«Исторические предвестия не читались», – пишет Наталья Иванова в своей биографии Пастернака; это как сказать. Кем – читались, а кем – нет. На предстоящую катастрофу наиболее чутко реагировали люди с собственной внутренней трещиной, с непоправимым надломом, – в них резонировала эта «личная бездна». Так почувствовал войну Блок, живший гибельными предчувствиями с ранней юности. Так реагировал на нее Белый. Так мучилась в Слепневе Ахматова, с отроческих лет отравленная тоской. Люди душевно здоровые – на происходящее странным образом не реагировали. «Превратности истории были так близко. Но кто о них думал?» – читаем в «Охранной грамоте». Было кому думать, и думали, – тот же Маяковский, в чьих стихах задолго до войны лилась кровь, пусть пока только кровь заката, и потрошились туши, пусть пока только туши туч… Однако, скажем, Мандельштам в конце июля 1914 года пишет самые безоблачные свои стихи – «Морожено! Солнце! Воздушный бисквит…», «Равноденствие», а войну встречает почти радостным, азартным – «Европа цезарей! С тех пор, как в Бонапарта гусиное перо направил Меттерних, впервые за сто лет и на глазах моих меняется твоя таинственная карта». Прямо-таки «его призвали всеблагие»…
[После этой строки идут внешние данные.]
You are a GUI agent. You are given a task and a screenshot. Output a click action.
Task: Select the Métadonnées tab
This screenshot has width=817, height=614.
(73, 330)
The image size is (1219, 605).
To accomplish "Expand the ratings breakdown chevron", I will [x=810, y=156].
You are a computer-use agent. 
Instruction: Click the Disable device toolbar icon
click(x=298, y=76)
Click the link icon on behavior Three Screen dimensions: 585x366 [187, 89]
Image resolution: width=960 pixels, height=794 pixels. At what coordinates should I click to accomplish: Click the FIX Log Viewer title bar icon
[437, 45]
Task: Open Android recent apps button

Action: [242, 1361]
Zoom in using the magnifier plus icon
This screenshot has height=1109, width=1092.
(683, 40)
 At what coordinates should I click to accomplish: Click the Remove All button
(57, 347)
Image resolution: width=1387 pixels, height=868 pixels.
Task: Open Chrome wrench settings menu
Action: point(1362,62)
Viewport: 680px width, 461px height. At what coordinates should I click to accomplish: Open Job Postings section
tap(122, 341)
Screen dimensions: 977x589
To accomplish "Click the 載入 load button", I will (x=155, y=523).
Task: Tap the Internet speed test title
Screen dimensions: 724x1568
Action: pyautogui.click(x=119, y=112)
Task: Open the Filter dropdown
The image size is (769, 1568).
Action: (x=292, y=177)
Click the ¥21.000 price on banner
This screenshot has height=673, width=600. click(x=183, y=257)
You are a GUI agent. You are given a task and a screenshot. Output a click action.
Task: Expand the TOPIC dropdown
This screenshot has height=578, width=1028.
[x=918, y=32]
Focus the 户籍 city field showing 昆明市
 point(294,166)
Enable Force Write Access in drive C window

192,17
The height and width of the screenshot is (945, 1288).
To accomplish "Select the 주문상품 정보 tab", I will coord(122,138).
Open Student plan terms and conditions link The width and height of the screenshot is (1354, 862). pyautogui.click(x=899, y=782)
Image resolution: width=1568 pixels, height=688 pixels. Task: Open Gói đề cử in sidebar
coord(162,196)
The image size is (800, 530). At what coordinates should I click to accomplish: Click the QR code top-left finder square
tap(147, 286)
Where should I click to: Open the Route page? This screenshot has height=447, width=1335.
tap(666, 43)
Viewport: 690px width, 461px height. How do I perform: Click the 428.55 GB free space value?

И ведь не сказать, чтобы молодой Пастернак жил в изоляции от событий: «История не знает ничего подобного, и узурпации Наполеона кажутся капризами, простительными гению в сравнении с этим бесчеловечным разбойничьим актом Германии. Нет, скажи ты, папа, на милость, что за мерзавцы! Двуличность, с которою они дипломатию за нос водили, речь Вильгельма, обращение с Францией! Люксембург и Бельгия! И это страна, куда мы теории культуры ездили учиться! (…) А когда я прочел воззвание Пуришкевича к забвению всякой племенной розни – не выдержал и разрыдался, до того все нервы перетянуты были». Пуришкевич – не просто монархист, а горячий сторонник «черной сотни», так что мудрено было Пастернаку сочувственно рыдать при чтении его речи, призывавшей забыть не о племенной розни вообще, но о расколах славянства, – так что и интернационализм монархистов в начале войны носил характер вполне мобилизационный: «Все МЫ объединяемся и идем бить ИХ». Впрочем, за политическим – и довольно-таки ура-патриотическим – комментарием следует признание: «Рядом с этими, укладывающимися в строчку, потому что и газеты уже набрали их печатным путем, чувствами – стоячий как кошмар, целый и непроницаемый хаос». В борьбе с этим хаосом Пастернака утешает и укрепляет вид воинских эшелонов, где спокойно слушают плач солдаток и все так же молчаливо едут навстречу гибели: «О тот обыденный – как будто в порядке вещей он – героизм их! Я твердо почувствовал, что если дело дойдет до крайности, и я, как и Шура, вероятно, поведем себя, как парижане сорок лет назад перед пруссаками. Но об этом лучше не говорить». Хвастливых заявлений Пастернак не любил, за месяц до войны ему был оформлен белый билет, и о призыве речи не шло. Между тем он явно мечтал поучаствовать в событиях, чтобы по крайней мере не чувствовать себя дезертиром: сочиняя себе идеальную биографию, представляя себя Юрием Живаго, он счастливо совместил участие в войне и отказ от убийства – сделал героя врачом и заставил лечить раненых, проявляя при этом чудеса мужества.
К самому кануну войны относится мрачно-анекдотический эпизод его биографии, который он в 1958 году пересказывал Зое Маслениковой, лепившей его портрет. У Пастернака были нежные, почтительные отношения с Вячеславом Ивановым, с которым он познакомился еще в двенадцатом, через Анисимова. Иванов проводил лето рядом с Балтрушайтисами, и Пастернак, как сообщает он в письме к родителям, бывал у него почти ежедневно. Старший собрат утверждал, что Пастернак обладает особого рода ясновидением; он вообще полагал, что настоящему поэту присущ пророческий дар. Разговоры об этом даре Пастернаку казались смешными, он с младшим Балтрушайтисом сговорился однажды над Ивановым подшутить и под балконом его дома «устроил кошачий концерт». Утром Иванов «сумрачно вышел на крыльцо, потянулся и сказал: „Всю ночь филин ухал и сова кричала – быть войне!“ Это было за день до ее объявления».
Истинному символисту всякое лыко в строку.